Из полузабытья его вывел настоящий колокольный звон. Шатаясь, он поднялся, вышел из гостиницы, пересек дорогу и оказался в монастыре. Крестный ход только что покинул собор, больной примкнул к молящимся и пошел вместе с богомольцами и туристами вокруг монастырских стен. Среди идущих людей он узнавал вчерашних пассажиров «Печака», вдохновенные лица южных паломников и отчужденные физиономии горожан, встретились ему не взятые на борт автостопщики, видно, добравшиеся до архипелага на байдарке, и очень серьезные шведы, которые заулыбались и приветливо помахали знакомому рукой. Нестройно пел хор, несколько раз разношерстная, то отстающая, то забегающая вперед процессия останавливалась, худощавый священник читал молитву и окроплял людей святой водой. Брызги попадали и на Макарова, и он с надеждой и детской доверчивостью растирал воду по лицу и рукам, думая, что она поможет избавиться от хвори, пробовал подпевать, хотя совсем не знал слов, с умилением глядел на идущего среди взрослых людей сына за руку с крестным и усердно кланялся.
Как прекрасна была эта служба под открытым небом, не стесненная каменными сводами и стенами, в которую врывались крики чаек, свист ветра и звуки обыденной человеческой жизни — гудки катеров и теплоходов, вой мотоциклов и надсадная работа грузовых машин. Но очень скоро ему сделалось опять нехорошо, и, не дождавшись, пока растянувшееся на узкой дороге шествие обогнет долгие монастырские стены и вернется в собор, он отправился в гостиницу.
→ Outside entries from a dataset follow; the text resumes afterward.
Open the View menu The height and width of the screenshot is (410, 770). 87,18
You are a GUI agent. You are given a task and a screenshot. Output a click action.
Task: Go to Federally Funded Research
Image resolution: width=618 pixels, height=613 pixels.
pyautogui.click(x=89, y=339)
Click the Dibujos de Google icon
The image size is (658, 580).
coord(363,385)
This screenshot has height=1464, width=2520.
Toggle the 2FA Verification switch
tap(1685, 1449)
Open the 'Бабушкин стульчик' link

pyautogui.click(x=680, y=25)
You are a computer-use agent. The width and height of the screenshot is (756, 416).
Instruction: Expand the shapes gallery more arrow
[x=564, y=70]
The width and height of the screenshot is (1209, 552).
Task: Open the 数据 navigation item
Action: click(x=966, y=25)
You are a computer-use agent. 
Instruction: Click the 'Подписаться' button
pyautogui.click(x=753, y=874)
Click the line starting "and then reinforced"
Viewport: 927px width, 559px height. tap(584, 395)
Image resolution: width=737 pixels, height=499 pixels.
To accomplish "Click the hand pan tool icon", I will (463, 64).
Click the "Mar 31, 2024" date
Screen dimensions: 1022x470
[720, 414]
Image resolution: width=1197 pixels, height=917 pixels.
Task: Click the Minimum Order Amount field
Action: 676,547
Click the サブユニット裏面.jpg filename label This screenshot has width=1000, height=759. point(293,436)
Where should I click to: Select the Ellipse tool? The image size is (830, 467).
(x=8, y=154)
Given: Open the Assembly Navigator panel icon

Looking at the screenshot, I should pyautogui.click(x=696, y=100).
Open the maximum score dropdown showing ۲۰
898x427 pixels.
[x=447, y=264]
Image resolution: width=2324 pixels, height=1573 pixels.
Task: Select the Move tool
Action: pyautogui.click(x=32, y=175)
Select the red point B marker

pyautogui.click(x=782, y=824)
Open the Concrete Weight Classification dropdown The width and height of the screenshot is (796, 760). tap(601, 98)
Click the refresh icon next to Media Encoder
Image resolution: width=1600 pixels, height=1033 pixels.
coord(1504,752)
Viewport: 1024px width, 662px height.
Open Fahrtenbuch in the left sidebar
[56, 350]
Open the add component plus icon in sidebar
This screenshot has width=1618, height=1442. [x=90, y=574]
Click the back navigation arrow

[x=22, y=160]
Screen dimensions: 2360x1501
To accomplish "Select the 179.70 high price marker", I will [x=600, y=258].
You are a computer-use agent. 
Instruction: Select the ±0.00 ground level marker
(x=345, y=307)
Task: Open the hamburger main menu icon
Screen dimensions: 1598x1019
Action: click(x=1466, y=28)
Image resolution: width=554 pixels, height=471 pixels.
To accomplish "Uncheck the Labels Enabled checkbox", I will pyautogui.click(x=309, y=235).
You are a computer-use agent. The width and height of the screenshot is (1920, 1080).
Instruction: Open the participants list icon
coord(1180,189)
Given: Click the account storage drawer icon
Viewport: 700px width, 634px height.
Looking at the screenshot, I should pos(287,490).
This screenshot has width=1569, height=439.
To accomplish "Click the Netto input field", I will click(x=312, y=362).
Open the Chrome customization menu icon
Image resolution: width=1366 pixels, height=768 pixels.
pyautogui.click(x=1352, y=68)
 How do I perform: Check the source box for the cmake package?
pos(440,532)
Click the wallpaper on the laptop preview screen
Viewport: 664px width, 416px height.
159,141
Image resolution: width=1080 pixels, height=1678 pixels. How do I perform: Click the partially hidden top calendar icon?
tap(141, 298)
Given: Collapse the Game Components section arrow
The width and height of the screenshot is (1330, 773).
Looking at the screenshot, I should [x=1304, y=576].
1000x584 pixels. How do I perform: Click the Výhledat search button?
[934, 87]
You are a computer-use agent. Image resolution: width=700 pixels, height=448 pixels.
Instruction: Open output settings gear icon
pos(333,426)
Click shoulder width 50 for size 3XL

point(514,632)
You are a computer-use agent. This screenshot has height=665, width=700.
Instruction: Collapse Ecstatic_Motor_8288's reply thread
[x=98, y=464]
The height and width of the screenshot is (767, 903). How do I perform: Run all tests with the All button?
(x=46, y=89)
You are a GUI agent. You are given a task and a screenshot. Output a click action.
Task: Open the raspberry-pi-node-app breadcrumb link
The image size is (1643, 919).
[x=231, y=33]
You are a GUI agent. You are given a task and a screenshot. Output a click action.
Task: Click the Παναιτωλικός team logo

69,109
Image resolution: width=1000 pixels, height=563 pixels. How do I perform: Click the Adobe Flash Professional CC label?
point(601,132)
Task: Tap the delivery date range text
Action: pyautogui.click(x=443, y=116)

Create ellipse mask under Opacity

Полчаса спустя пришел веселый, возбужденный Сережа, который причастился, скушал просфорку и совсем не хотел есть, а — идти на море, в лес, лазить по башням и гулять, но ему велели съесть бутерброд и ждать, покуда голодный, слегка уставший Поддубный плотно завтракал и рассказывал, что на литургии причащалось много народу, и не только паломники, а обычные туристы, и неизвестно, говели они, исповедовались или нет, добавил, что несколько раз заходил в дирекцию музея, чтобы пожаловаться на капитана «Печака», но директора не застал, однако дело это, бляхас-мухас, так не оставит.
— Ну а ты-то как? — Поддубный посмотрел вопросительно, и, превозмогая себя, уступая его нетерпеливости и напору, Макаров неискренне пробормотал:
— Лучше.
— Я видел в монастыре объявление. Завтра на Анзер пойдет «Святитель Николай» с паломниками.
— Ну, тогда давай на Анзер.
— На пароходе? — обрадовался мальчик.